§ TEKS BACAAN
━━━━
As-Sa’dy rahimahullah berkata dalam mentafsirkan ayat ini, ‘Ayat ini di dalamnya ada kewajiban mencintai Allah. Begitu juga tanda, hasil dan buahnya. Maka Allah berfirman, ‘قُلْ إِنْ كُنْتُمْ تُحِبُّونَ اللَّهَ ‘ yakni dakwaan anda semua dengan tempat yang tinggi, dimana tingkatan yang diatasnya tidak ada lagi tingkatan. Maka tidak cukup dengan hanya dakwaan, akan tetapi harus dibuktikan. Dan tanda kejujurannya adalah mengikuti Rasul-Nya sallallahu’alaihi wa sallam pada semua kondisi, ucapan dan perbuatannya. Pada pokok dan cabang agama, yang nampak maupun yang tersembunyi. Barangsiapa yang mengikuti Rasul, hal itu menunjukkan kejujuran dakwaannya mencintai Allah Ta’ala. Allah mencintai dan memaafkan dosanya. Mengasihi dan menguatkan semua gerakan dan diamnya. Barangsiapa yang tidak mengikuti Rasul, maka tidak mencintai Allah Ta’ala. Karena kecintaan kepada Allah, mengharuskan mengikuti Rasul-Nya. Barangsiapa yang tidak ada hal itu, menunjukkan ketiadaan (kecintaan) bahwa dia itu pembohong kalau sekiranya dia menyangka (mencintai Allah). meskipun kalau sekiranya ditakdirkan ada (kecintaan itu), maka tidak bermanfaat kalau tanpa ada syaratnya. Dengan ayat ini, semua makhluk ditimbang, sejauh mana bagian dia mengikuti Rasul, maka keimanan dan kecintaan untuk Allah (seperti itu juga). Dan kalau berkurang, maka berkurang juga.’ Selesai ‘tafsir As-Sa’dy, hal. 128.
و فد روي البخاري (6502) عَنْ أَبِي هُرَيْرَةَ رَضِيَ اللهُ عَنْه قَالَ : قَالَ رَسُولُ اللَّهِ صَلَّى اللَّهُ عَلَيْهِ وَسَلَّمَ : ( إِنَّ اللَّهَ قَالَ : مَنْ عَادَى لِي وَلِيًّا فَقَدْ آذَنْتُهُ بِالْحَرْبِ ، وَمَا تَقَرَّبَ إِلَيَّ عَبْدِي بِشَيْءٍ أَحَبَّ إِلَيَّ مِمَّا افْتَرَضْتُ عَلَيْهِ ، وَمَا يَزَالُ عَبْدِي يَتَقَرَّبُ إِلَيَّ بِالنَّوَافِلِ حَتَّى أُحِبَّهُ ، فَإِذَا أَحْبَبْتُهُ كُنْتُ سَمْعَهُ الَّذِي يَسْمَعُ بِهِ وَبَصَرَهُ الَّذِي يُبْصِرُ بِهِ وَيَدَهُ الَّتِي يَبْطِشُ بِهَا وَرِجْلَهُ الَّتِي يَمْشِي بِهَا ، وَإِنْ سَأَلَنِي لَأُعْطِيَنَّهُ ، وَلَئِنْ اسْتَعَاذَنِي لأُعِيذَنَّهُ ) .
━━━━
§ ISI DATA
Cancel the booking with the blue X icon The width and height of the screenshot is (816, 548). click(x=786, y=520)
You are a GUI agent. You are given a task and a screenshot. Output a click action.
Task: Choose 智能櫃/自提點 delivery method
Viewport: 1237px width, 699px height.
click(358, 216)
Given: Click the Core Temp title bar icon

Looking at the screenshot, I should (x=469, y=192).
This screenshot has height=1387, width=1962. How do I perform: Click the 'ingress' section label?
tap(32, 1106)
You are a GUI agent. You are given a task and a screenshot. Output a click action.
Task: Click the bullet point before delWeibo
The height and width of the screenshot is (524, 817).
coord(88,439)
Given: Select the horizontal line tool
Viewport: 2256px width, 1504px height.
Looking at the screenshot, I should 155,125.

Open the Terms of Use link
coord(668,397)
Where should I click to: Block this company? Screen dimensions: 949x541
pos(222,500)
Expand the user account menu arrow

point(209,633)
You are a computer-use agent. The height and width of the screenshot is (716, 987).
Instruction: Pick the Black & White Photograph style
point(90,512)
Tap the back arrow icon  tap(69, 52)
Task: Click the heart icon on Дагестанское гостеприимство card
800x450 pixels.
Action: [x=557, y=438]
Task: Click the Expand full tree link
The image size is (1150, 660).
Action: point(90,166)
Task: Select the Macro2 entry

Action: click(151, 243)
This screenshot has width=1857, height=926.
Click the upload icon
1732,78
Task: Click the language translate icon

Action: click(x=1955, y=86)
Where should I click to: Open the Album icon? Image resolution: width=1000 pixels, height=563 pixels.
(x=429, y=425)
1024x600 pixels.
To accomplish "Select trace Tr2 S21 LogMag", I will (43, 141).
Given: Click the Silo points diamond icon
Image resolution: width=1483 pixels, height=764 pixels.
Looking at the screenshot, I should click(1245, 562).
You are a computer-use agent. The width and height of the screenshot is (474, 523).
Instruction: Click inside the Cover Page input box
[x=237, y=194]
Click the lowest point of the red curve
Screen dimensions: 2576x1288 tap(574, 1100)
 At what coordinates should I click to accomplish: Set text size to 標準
━━━━
§ TANTANGAN 1
Terjemahkan kalimat "Maka tidak cukup dengan hanya dakwaan, akan tetapi harus dibuktikan." dari teks bacaan tentang cinta kepada Allah ke dalam bahasa Inggris.
§ TANTANGAN 2
Menurut teks bacaan tentang cinta kepada Allah, mengapa orang yang tidak mengikuti Rasul dinyatakan tidak mencintai Allah? Jelaskan dalam satu sampai tiga kalimat.
§ TANTANGAN 3
Lanjutkan teks bacaan tentang cinta kepada Allah dari bagian terakhirnya.
Entri-entri di sini tidak berkaitan dengan teks bacaan tentang cinta kepada Allah.

§ HASIL LATIHAN 1
So a mere claim is not enough; rather, it must be proven.

§ HASIL LATIHAN 2
Kecintaan kepada Allah mengharuskan seseorang mengikuti Rasul-Nya. Karena itu, jika seseorang tidak mengikuti Rasul, berarti kecintaan itu tidak ada padanya. Hal itu juga menunjukkan bahwa ia berbohong jika mengaku mencintai Allah.

§ HASIL LATIHAN 3
Diriwayatkan oleh Bukhori, 6502 dari Abu Hurairah radhiallahu’anhu berkata, Rasulullah sallallahu’alaihi wa sallam bersabda: “Sesungguhnya Allah berfirman, ‘Barangsiapa yang memusuhi kekasih-Ku (wali), maka saya telah izinkan untuk diperangi. Dan apa yang didekatkan oleh hamba-Ku yang lebih Saya senangi dengan apa yang Saya wajibkan kepadanya. Dan hamba-Ku senantiasa mendekatkan diri kepada-Ku dengan (melakukan amalan-amalan) sunnah sampai Saya mencintainya. Kalau Saya telah mencintainya, maka Saya adalah kuping yang digunakan untuk mendengarkan. Dan mata yang digunakan untuk melihatnya. Tangan yang digunakan untuk memukulnya serta kaki yang digunakan untuk berjalan. Kalau dia meminta-Ku, (pasti) akan Saya beri. Kalau dia meminta perlindungan, (pasti) Aku lindungi.
Maka dalam hadits qudsi yang agung itu menjelaskan bahwa barangsiapa yang mencintai Allah, maka dia akan mendekatkan diri kepada-Nya dengan apa yang dicintai-Nya. Dari menunaikan kewajiban dan sunnah-sunnah. Maka hal itu seorang hamba akan mendapatkan kecintaan Allah Ta’ala.
Ibnu Rajab rahimahullah berkata, ‘Dan Kecintaan Allah tumbuh dari mengenal-Nya. Dan kesempurnaan pengenalan-Nya didapatkan dengan mengenal nama, sifat dan pekerjaan-Nya yang mulia. Serta memikirkan penciptaan-Nya yang mana didalamnya ada kecanggihan, hikmah dan penuh keajaiban. Maka hal itu menunjukkan kesempurnaan, kekuasaan, hikmah, ilmu dan rahmat-Nya.
Terkadang tumbuh dari memperhatikan nikmat-nikmat. Dalam hadits Ibnu Abbas radhiallahu’anhuma dari Nabi sallallahu’alaihi wa sallam (marfu’an),
( أحبوا الله لما يغدوكم من نعمه ، وأحبوني لحب الله ) . خرجه الترمذي في بعض نسخ كتابه [ضعفه الألباني] .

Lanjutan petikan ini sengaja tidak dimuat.